Next-Generation Bruton's Tyrosine Kinase Inhibition for CLL

Targeting the B-cell receptor pathway with covalent, irreversible inhibitors of Bruton's tyrosine kinase (BTK) is integral to current treatment of chronic lymphocytic leukemia/small lymphocytic lymphoma (CLL/SLL), although resistance often develops due to mutation of C481 in the BTK binding site. Investigators now report an industry-sponsored, multinational, single-arm, phase 1–2 study of the oral, noncovalent, reversible BTK inhibitor pirtobrutinib in 317 patients with relapsed or refractory CLL/SLL.

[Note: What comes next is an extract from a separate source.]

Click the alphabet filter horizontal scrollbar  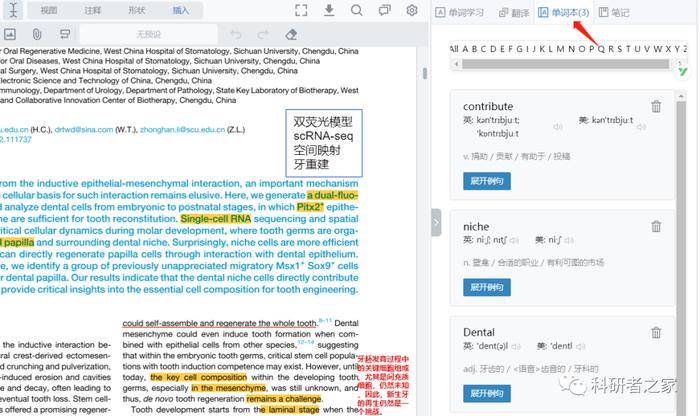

Among the 247 patients who had previously received a covalent BTK inhibitor, the median number of prior lines of therapy was 3 (range, 1–11); 41% had also received a B-cell lymphoma 2 (BCL2) inhibitor, and most had also received an anti-CD20 monoclonal antibody (88%) and chemotherapy (79%). The overall response rate (primary endpoint) with pirtobrutinib was 73.3%; almost all responses were partial. The median progression-free survival was 19.6 months. Responses were similar in the subset of patients who had previously received both a BTK inhibitor and a BCL2 inhibitor.

Among all 317 patients, only 2.8% discontinued pirtobrutinib due to an adverse event; the most common grade 3 or higher adverse events were infection and neutropenia (28% and 27% of patients, respectively).